> WHAT THIS TASK INVOLVES
Take the line that contains "Image resolution: width=640" as the start and the last line of the entries as the end, and print both and everything between them exactly, without the pictures.

### MATERIAL FOR THIS EXERCISE

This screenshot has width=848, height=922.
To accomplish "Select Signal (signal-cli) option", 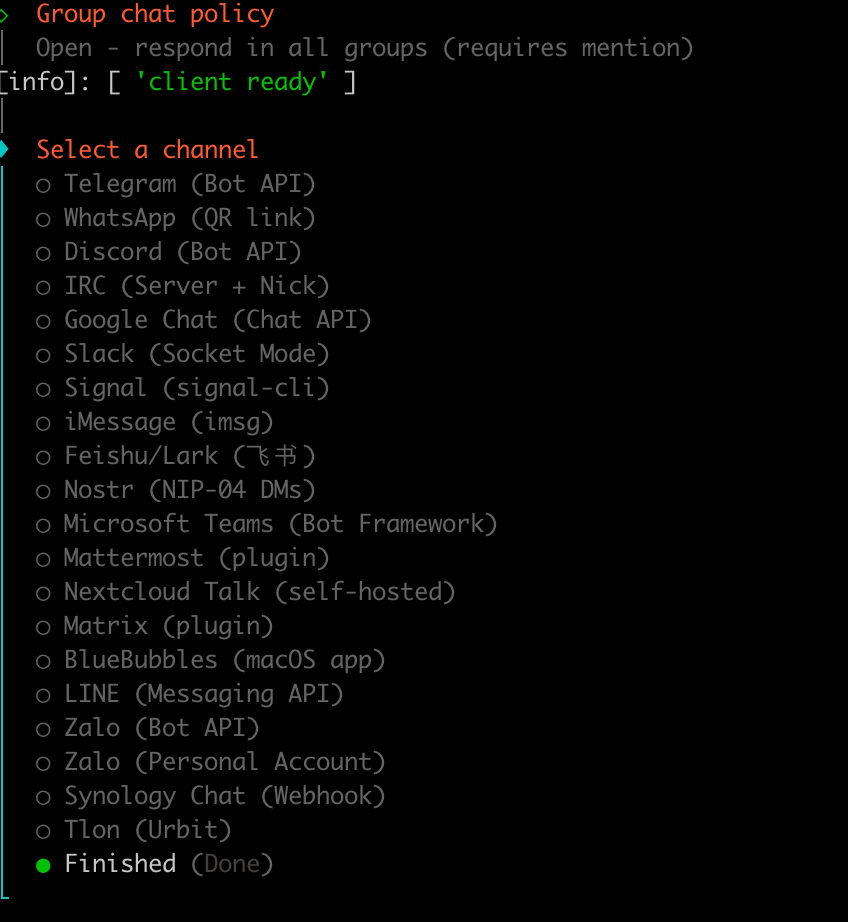I will [x=43, y=389].
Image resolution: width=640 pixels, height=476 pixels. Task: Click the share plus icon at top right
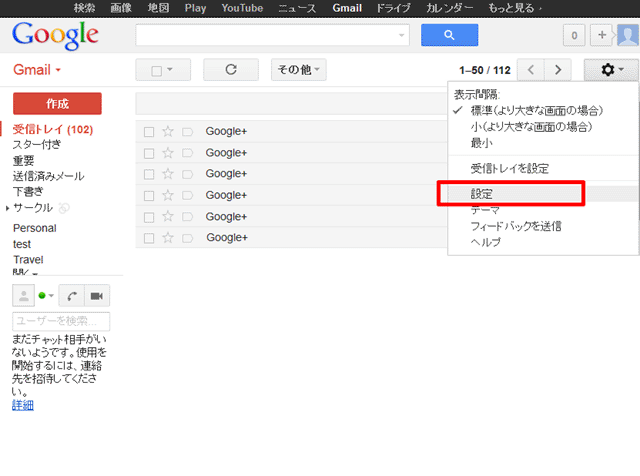pos(602,36)
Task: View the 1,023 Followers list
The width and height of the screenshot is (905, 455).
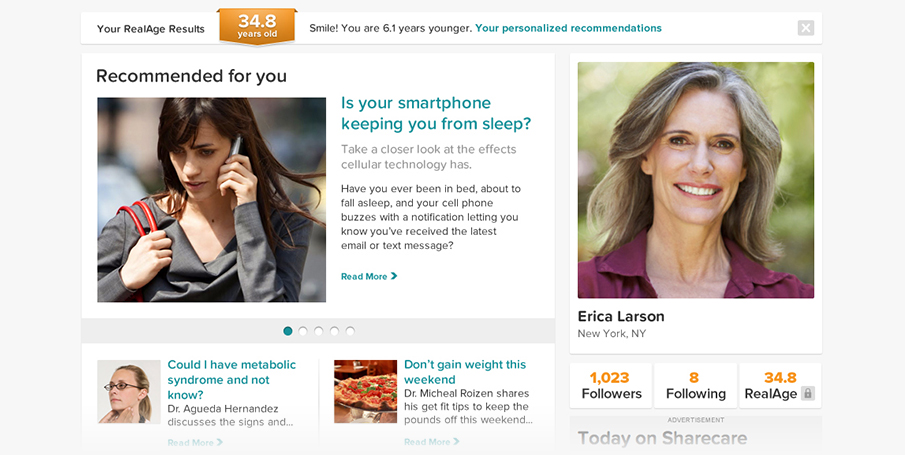Action: (611, 386)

######

> SOLUTION TO THIS EXERCISE
Image resolution: width=640 pixels, height=476 pixels. Task: Click the share plus icon at top right
pos(602,36)
Task: View the 1,023 Followers list
The width and height of the screenshot is (905, 455).
Action: (611, 386)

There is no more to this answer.